- Work task
Needed from the data below: all lines that contain the word "agent".

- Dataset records
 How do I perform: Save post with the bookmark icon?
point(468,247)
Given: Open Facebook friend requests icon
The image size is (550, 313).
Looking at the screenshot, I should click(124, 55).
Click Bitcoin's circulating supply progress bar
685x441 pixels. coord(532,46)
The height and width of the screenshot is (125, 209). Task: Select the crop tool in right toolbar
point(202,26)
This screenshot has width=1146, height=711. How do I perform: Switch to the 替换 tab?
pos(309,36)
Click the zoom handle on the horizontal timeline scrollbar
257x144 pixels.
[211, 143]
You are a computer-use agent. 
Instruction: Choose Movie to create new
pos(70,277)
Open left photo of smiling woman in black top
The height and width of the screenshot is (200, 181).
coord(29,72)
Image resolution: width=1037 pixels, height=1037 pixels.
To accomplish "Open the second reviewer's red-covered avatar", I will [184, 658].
* * *
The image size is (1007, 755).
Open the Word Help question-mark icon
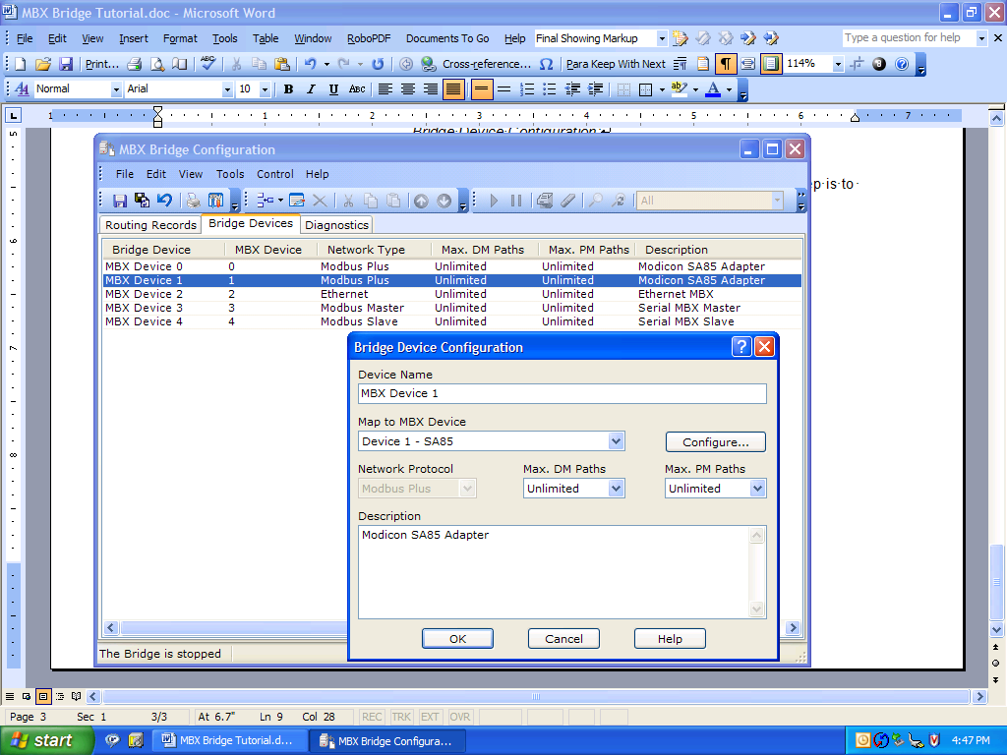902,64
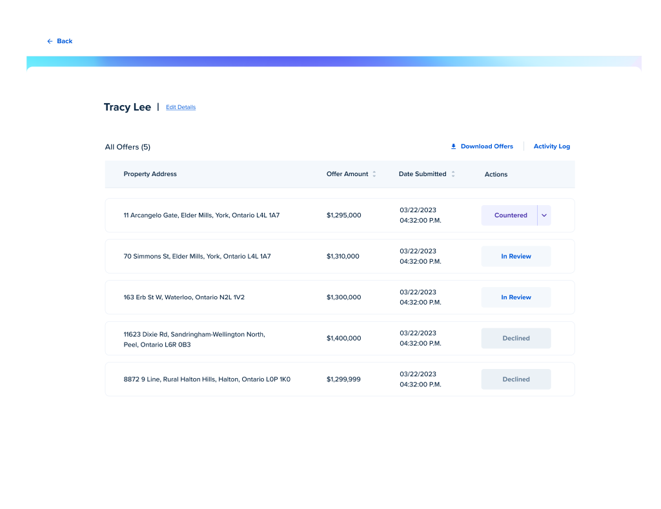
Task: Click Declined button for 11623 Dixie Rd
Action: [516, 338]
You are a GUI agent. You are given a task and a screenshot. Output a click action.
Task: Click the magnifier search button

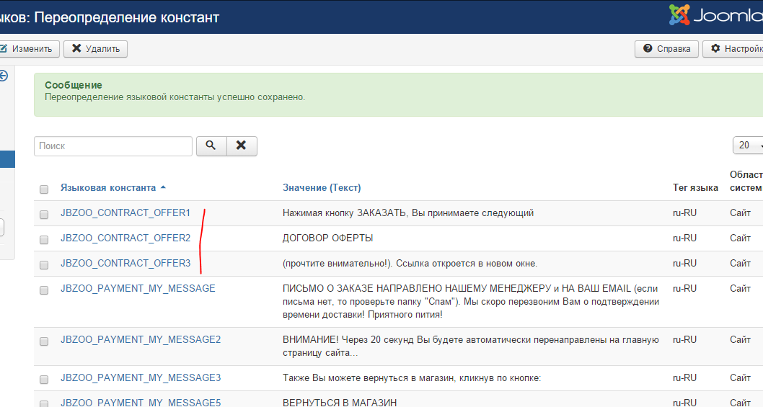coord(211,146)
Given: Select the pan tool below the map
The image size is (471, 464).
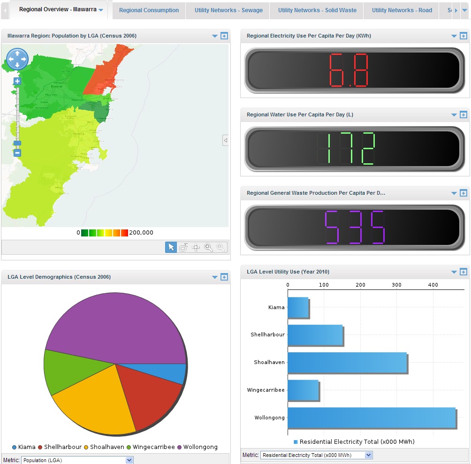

- Your solution
You are a computer-use agent. 
You are a GUI agent. You are given a task and a screenshot. Output a click action.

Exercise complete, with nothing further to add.